Arabanın içinde sessizce çalan şarkıya eşlik ediyorken, çalan telefonuyla eli yan taraftaki yolcu koltuğuna attığı çantasına gitti. Telefonu zorlukla çıkaracakken, telefon yere düştü. Kısık sesle bir küfür savurup almaya çalışırken, duyduğu sesle ani bir fren yaptı. Bakışları camdan dışarıya döndü korkuyla. Bir arabaya çarpmıştı. Telefonu boş verip hızla arabadan çıktı. Arabada ki hasara bakmak için öne doğru ilerlerken diğer arabadan çıkan adam dikkatini çekmemişti.
Kendi arabasının kaputu çizilirken diğer arabanın ışıkları paramparça olmuştu.
"Sen ne yaptığını sanıyorsun kadın?!" Bahar kulaklarını dolduran sinir dolu sesle başını kaldırdı. Adamın biri sinirle ona bakıyordu.
"Bilerek olmadı kusura bakmayın maliyeti ney...." Bahar'ın sözünü adam kesmişti
"Tabii sen ödeyeceksin bir de ben mi ödeyeceğim? Kadın başına bir de kalkıp araba kullanıyorsun! Bu kadınları trafikten hemen alınması lazım! Bak gör bakalım kazalar nasıl azalıyor?!" Adam lafını kesmiş olması yetmezmiş gibi takındığı üslup sinirlerini gererken, dişlerini sıkarak konuştu.
"Kusura bakmayın dedik ya?

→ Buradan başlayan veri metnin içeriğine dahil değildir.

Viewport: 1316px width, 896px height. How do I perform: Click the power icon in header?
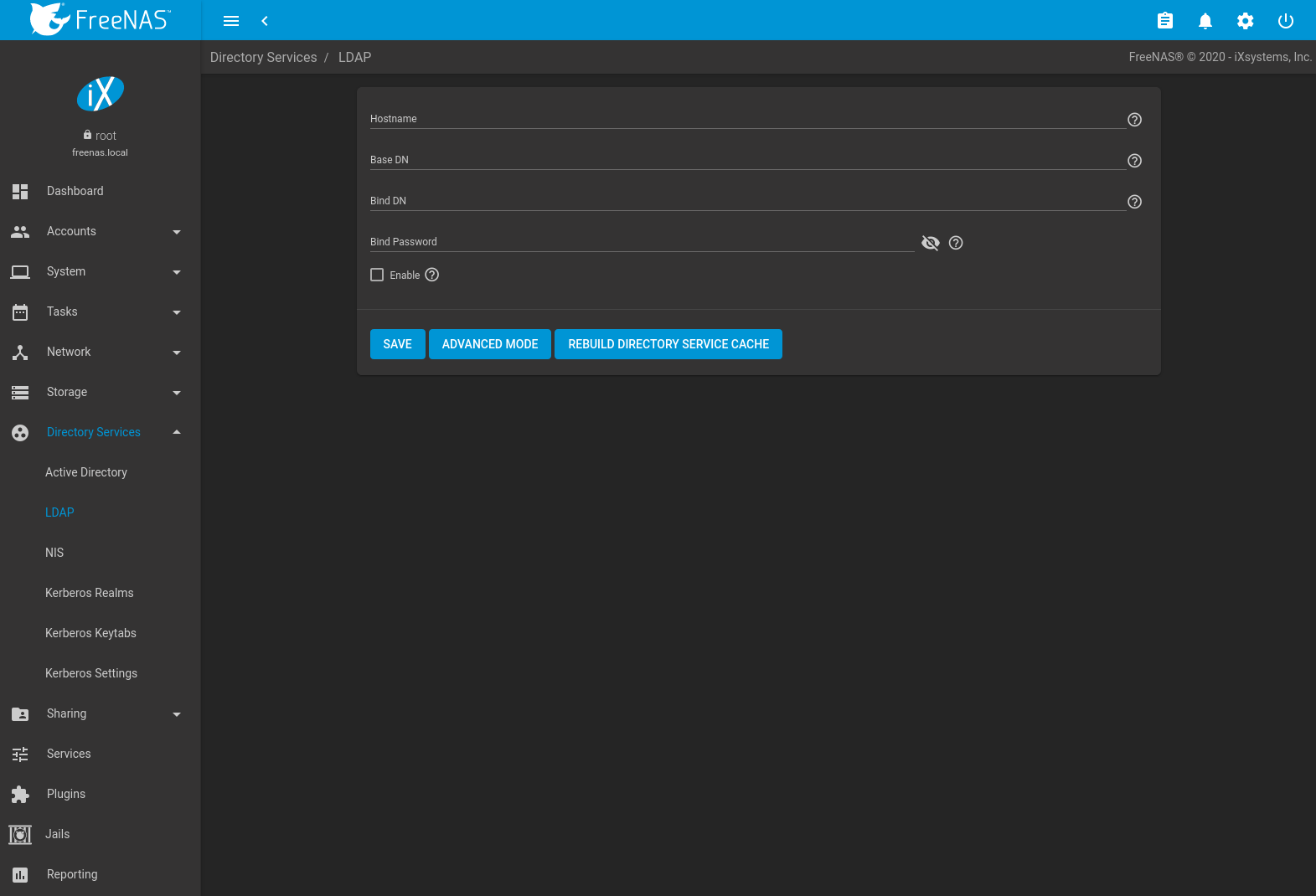coord(1285,21)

Ödeyeceğim de daha neyin kavgasını ediyorsun?" Bahar sinirlerine hakim olamazken adam ona yaklaşarak konuştu.
"Hem suçlu hem güçlüsün bakıyorum!" diyerek Bahar'ın kolunu tutmaya kalkınca Bahar hırsla adamı itti.

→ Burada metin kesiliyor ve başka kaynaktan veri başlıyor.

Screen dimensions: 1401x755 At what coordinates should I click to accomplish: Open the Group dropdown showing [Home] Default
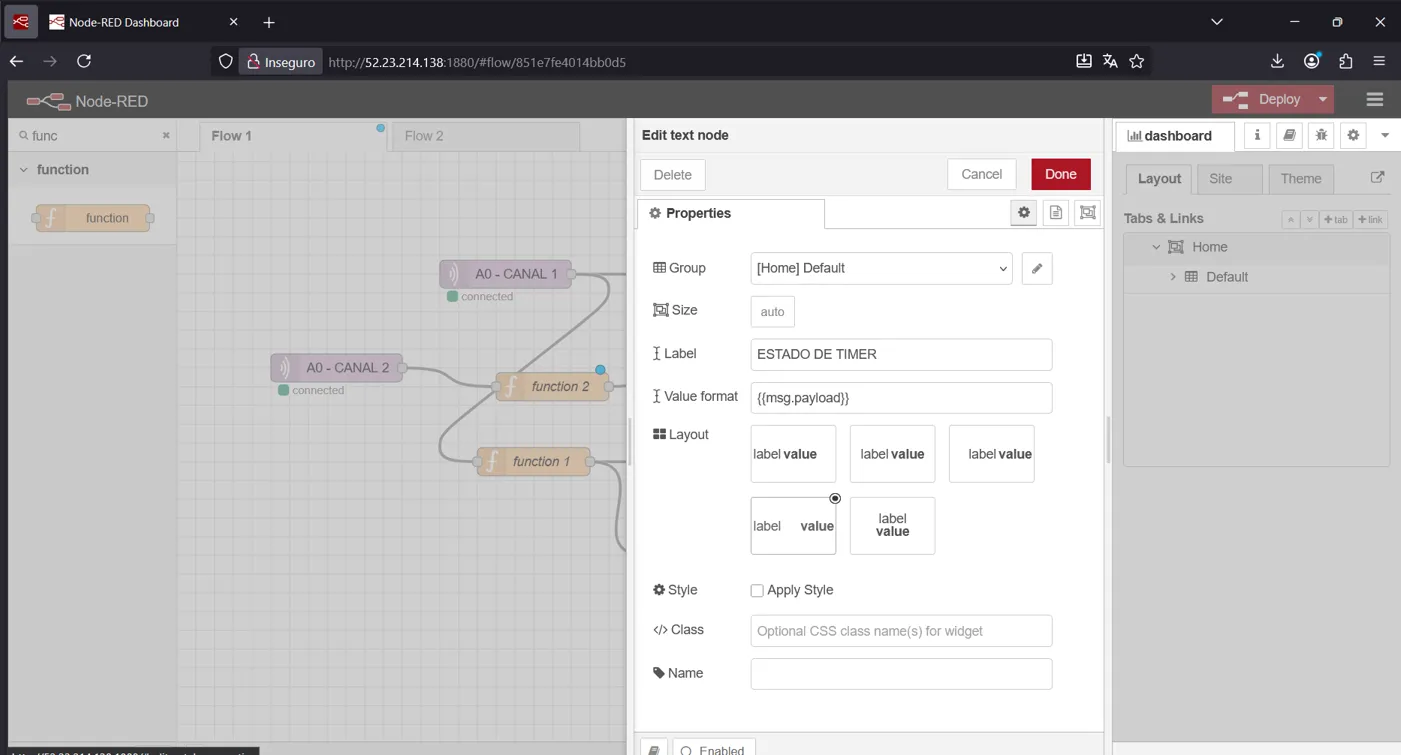[881, 269]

"Bizi trafikten alarak zaman harcayacaklarına senin gibi öküzleri hayvanat bahçesine atmaları lazım!" diye bağırdı sinirle. Etraftaki insanlar çoğaldıkça çoğalıyordu. Sanki tiyatro oynuyordu.

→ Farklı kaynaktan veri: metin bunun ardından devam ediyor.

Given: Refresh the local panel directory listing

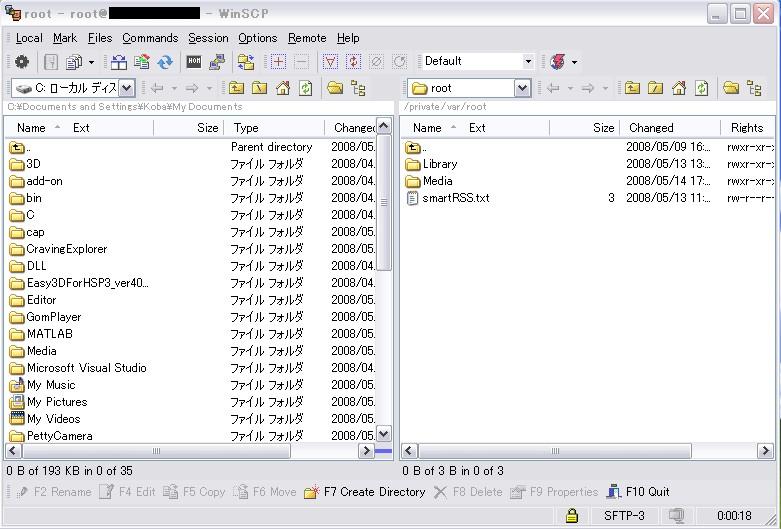Looking at the screenshot, I should tap(306, 88).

"Senin o dilini keser köpeklere yem ederim lan orospu kadın!" Bahar daha fazla kendini tutamayarak sinirle adamın münasip yerine tekme attı.
"Sen kimsin lan hayvan herif? Seni şuracıkta öldürürüm!" diye bağırdı. Adam dizlerinin üzerine çökerken dizini suratına geçirdi bu sefer.
"Adam olsan zaten bir kadınla nasıl konuşacağını bilirsin!" Bahar hırsını alamazken, biri tarafından kolu tutulunca dengesini kaybedip sendeledi. Hızla başını kaldırıp kolunu tutan kişiye bakışlarını çevirdi. Tanımadığı bir adam kolunu tutmuş sakinleştirmeye çalışıyordu onu.
"Bırak beni!" diyerek kolunu çekti hızla. Etrafına kısa bir bakış atmaktan kendini alamadı. Bir sürü insan onlara bakarken kimisi ellerinde ki son model telefonlarla onları çekiyordu. O kendini hala sakinleştirememişken suratına yediği sert darbeyle gözleri karardı. Bir süre kendine gelemedi. Kendine yavaş yavaş gelince kimin vurduğuna baktı. O herif vurmuştu. İki adam tarafından tutulan adam bakarken, gözlerini yumdu. Tam ilerleyip haddini bildirecekken duyduğu siren sesiyle durmak zorunda kaldı.
****
Bahar bakışlarını karşısında duran adamdan çekemiyordu bir türlü. Babasına haber vereceğini söyleyen babasının yakın devresi Haluk amcası otururken kendine ettiği küfürlerin hesabı yoktu.
ŞİMDİ OKUDUĞUN
Çiçekler de Ölür
Tiểu Thuyết Chung"Sonra bir gün balkondan sarkan küçük bir kız çocuğu kalp ritmimi değiştirdi." Bakışlarını üst üste duran ellerinden çekip, Bahar'ın yüzüne dikti. "Ama ben ona dokunamıyorum bile." Dolunayın aydınlattığı gecede Bahar'ın gözünden akan bir damla yaş...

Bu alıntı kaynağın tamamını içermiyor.